14 Dicembre 2020 Inchieste/Giudiziaria

Tre indagati dell'operazione 'Scipione' lasciano il carcere per una misura meno afflittiva come quella degli arresti domiciliari.

La Seconda Sezione Penale del Tribunale di Messina, presieduta dal giudice Claudia Misale, ha infatti accolto le istanze formulate nell'udienza del 9 dicembre scorso, dei difensori di Roberto Cipriano, Alesandro Duca e Marcello Viscuso, imputati nell'ambito del procedimento penale nato dall'operazione 'Scipione' dei carabinieri del 4 marzo scorso. Nella decisione ha sicuramente pesato il tempo trascorso dalla data di commissione dei fatti contestati (2016-2017) e il tempo decorso dalla data di applicazione della misura della custodia cautelare in carcere. Ma anche il fatto che Roberto Cipriano non risulta gravato da precedenti specifici e che sia Marcello Viscuso che Alessandro Duca hanno un solo precedente penale risalente nel tempo.

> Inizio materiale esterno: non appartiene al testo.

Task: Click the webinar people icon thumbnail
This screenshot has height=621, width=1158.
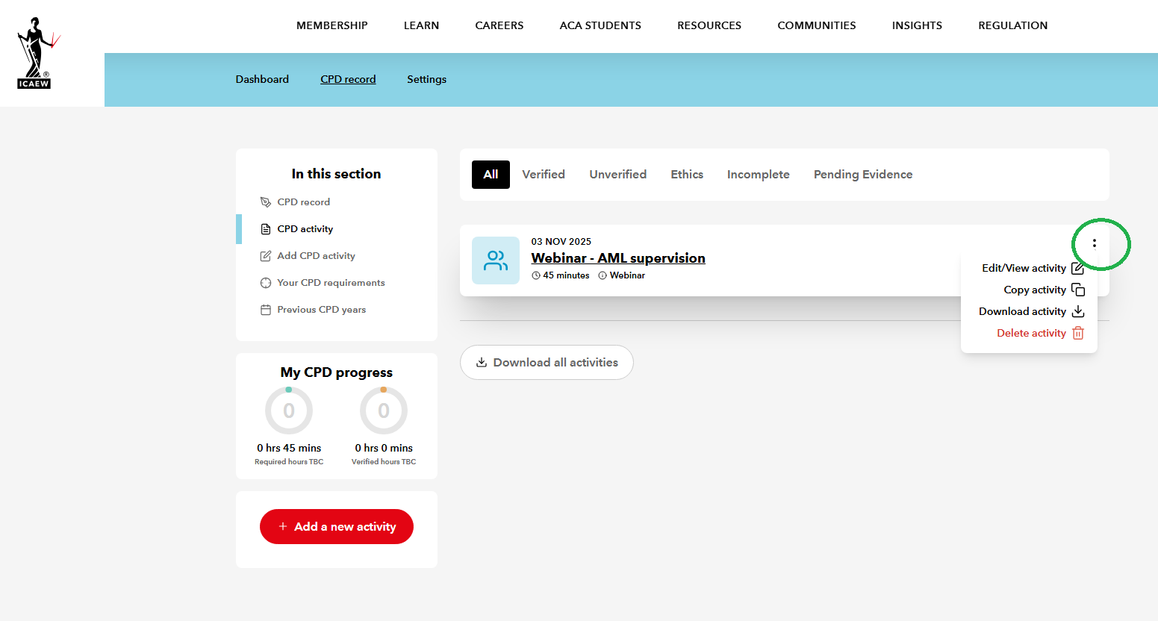Action: point(495,260)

Al centro dell'inchiesta della Direzione distrettuale antimafia di Messina un'associazione per delinquere che si riforniva di droga in Calabria. L’indagine fu avviata dal Nucleo Investigativo del Comando Provinciale di Messina a seguito dell’attentato a colpi di fucile perpetrato da ignoti il 27 settembre 2016 nei confronti dei tre pregiudicati mentre si trovavano seduti ad un tavolino del “Café sur la ville” di viale Regina Margherita a Messina; gli approfondimenti eseguiti sulle vittime dell’azione di fuoco hanno fatto emergere come costoro fossero inseriti nel contesto del traffico di droga cittadino e hanno quindi consentito di delineare i contorni di un’associazione per delinquere dedita ad un florido traffico di sostanze stupefacenti. In particolare, le indagini hanno fatto emergere come “il gruppo criminale messinese si riforniva stabilmente di droga da elementi riconducibili alla cosca di ‘ndrangheta “Morabito-Bruzzaniti- Palamara” di Africo Nuovo (RC), che assicuravano la consegna a domicilio, ogni settimana, di carichi di cocaina e marijuana che venivano poi distribuite nella città di Messina”.

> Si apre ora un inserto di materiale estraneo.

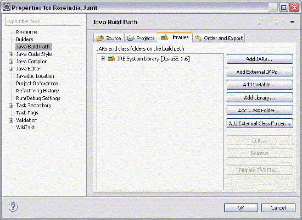This screenshot has width=302, height=220.
Task: Open the view menu dropdown arrow
Action: pos(292,22)
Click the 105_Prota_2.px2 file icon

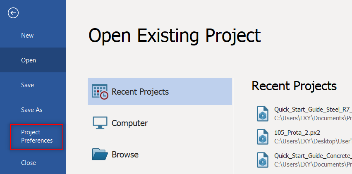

Cipriano, Duca e Viscuso, difesi dagli avvocati Domenico Andre', Carlo Autru Ryolo, Giovanni Caroè e Corrado Rizzo, non potranno comunicare con persone diverse da quelle con cui coabitano e a tutti verrà applicato il braccialetto elettronico per un costante controllo da parte della polizia giudiziaria.